La humildad de Jesús La humildad de Jesús (Uriel Escobar Barrios)

Hace 2022 años, probablemente un 21 de agosto, en Belén, una pequeña ciudad de Palestina, nació un niño que fue bautizado con el nombre hebreo Yehosua o Yeshua, que traducido a nuestra lengua es Jesús (el salvador). Son tantas las versiones que se han relatado sobre su vida, producto de tergiversaciones, de tratar de adaptarla a conveniencias religiosas o políticas, que se ha olvidado lo más importante de su venida a este mundo: su mensaje. Jesús ha sido una de las personas que mayor influencia ha tenido sobre el pensamiento de la civilización actual, especialmente en la cultura occidental. Con sus palabras trasmitió siempre verdades universales que han sido mencionadas por otros seres excepcionales que lo antecedieron, como Buda, o por quienes han sido posteriores a su apostolado como es el caso de Santa Teresa de Calcuta y Gandhi.

 


“El que quiera llegar a ser grande entre ustedes será su servidor” (Marcos 11:43). En esta época del año, cuando muchas personas hacen un balance de su vida, quiero hacer referencia a un aspecto central de la predicación de Jesús: la humildad. En Marcos 11:43 hace un llamado a quienes quieran dirigir grupos o comunidades para que depongan sus propios intereses y los coloquen al servicio de los demás. Sin embargo, no solo en este, sino en la mayoría de los mensajes, la humildad ha sido olvidada. Actualmente, muchos dirigentes recorren el camino opuesto: la corrupción y el favorecimiento por cuestiones familiares o políticas se han convertido en un lugar común en las principales noticias de Colombia; un verdadero cáncer que carcome el alma nacional.

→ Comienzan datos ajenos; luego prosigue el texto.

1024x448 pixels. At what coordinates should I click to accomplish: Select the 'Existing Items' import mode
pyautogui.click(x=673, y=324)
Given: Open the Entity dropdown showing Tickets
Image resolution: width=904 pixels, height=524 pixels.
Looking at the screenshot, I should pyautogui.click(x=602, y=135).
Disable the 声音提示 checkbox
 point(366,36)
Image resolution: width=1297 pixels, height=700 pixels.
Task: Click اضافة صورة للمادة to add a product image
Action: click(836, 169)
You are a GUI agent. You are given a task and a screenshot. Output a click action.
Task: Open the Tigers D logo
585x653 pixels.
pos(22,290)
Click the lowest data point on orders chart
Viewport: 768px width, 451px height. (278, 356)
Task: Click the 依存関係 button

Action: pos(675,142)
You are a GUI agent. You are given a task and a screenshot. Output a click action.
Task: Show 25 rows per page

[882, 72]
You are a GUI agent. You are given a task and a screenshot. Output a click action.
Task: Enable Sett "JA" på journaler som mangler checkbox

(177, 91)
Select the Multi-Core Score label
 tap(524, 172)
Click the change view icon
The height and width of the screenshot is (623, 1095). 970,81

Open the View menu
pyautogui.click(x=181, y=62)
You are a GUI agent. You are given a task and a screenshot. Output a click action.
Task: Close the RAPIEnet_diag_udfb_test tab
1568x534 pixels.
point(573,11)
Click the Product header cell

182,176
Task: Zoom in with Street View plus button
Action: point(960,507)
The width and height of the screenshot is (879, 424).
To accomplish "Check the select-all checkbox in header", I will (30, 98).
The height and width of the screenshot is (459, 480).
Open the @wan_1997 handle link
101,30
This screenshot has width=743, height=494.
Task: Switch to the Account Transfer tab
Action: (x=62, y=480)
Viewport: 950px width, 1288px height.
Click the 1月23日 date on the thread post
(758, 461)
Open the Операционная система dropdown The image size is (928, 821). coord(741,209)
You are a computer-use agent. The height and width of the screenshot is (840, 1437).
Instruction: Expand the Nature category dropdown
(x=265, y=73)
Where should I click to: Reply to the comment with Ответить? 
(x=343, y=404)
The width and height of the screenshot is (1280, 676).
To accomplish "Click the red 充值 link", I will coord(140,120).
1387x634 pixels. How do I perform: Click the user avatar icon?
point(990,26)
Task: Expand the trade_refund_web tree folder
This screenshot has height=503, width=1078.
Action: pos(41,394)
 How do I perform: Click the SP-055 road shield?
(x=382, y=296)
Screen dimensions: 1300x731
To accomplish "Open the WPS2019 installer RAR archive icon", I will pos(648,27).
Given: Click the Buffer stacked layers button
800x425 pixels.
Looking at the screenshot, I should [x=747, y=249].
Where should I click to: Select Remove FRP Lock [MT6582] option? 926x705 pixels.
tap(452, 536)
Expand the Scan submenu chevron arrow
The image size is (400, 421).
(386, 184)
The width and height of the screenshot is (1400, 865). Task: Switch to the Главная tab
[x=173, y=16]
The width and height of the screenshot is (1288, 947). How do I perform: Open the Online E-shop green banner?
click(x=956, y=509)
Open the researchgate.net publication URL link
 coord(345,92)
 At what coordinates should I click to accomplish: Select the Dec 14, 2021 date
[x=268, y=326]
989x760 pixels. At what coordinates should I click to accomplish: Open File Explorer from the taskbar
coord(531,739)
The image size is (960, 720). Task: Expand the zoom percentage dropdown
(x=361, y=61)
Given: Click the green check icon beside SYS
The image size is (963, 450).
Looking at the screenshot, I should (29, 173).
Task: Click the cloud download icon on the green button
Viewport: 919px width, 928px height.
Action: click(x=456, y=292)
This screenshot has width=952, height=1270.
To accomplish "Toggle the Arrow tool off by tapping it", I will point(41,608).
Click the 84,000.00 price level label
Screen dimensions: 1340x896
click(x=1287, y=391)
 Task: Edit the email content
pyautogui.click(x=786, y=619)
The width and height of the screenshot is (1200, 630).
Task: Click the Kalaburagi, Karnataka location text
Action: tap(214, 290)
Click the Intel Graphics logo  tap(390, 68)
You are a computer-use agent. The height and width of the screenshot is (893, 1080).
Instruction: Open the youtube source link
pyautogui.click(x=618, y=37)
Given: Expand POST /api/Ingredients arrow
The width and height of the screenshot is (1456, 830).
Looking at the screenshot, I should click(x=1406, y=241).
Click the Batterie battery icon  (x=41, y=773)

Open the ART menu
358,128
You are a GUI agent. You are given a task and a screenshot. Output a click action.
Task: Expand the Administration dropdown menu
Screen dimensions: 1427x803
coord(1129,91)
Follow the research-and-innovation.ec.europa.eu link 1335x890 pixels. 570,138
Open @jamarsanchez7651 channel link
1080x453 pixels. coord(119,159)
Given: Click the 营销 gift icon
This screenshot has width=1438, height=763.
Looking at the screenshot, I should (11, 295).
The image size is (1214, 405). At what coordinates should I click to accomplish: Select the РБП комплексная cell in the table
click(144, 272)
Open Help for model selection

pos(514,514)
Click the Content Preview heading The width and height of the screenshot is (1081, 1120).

Sin ahondar en el análisis, puedo afirmar que en la psicología del corrupto hay una profunda distorsión de los valores éticos y morales que deben regir la conducta de todo ser humano, pero en especial de aquellos que están encargados de vigilar la justa y equitativa distribución de las riquezas o de los recursos que pertenecen al colectivo. Soy un convencido de que estas malas prácticas no serán extirpadas utilizando solo consultas anticorrupción –tenemos un desafortunado evento reciente– o aumentando las penas de cárcel para los infractores. Se necesita, además, una profunda reflexión sobre los valores, la ética y la moral de cada uno de los colombianos, en su relación consigo mismo y con la sociedad.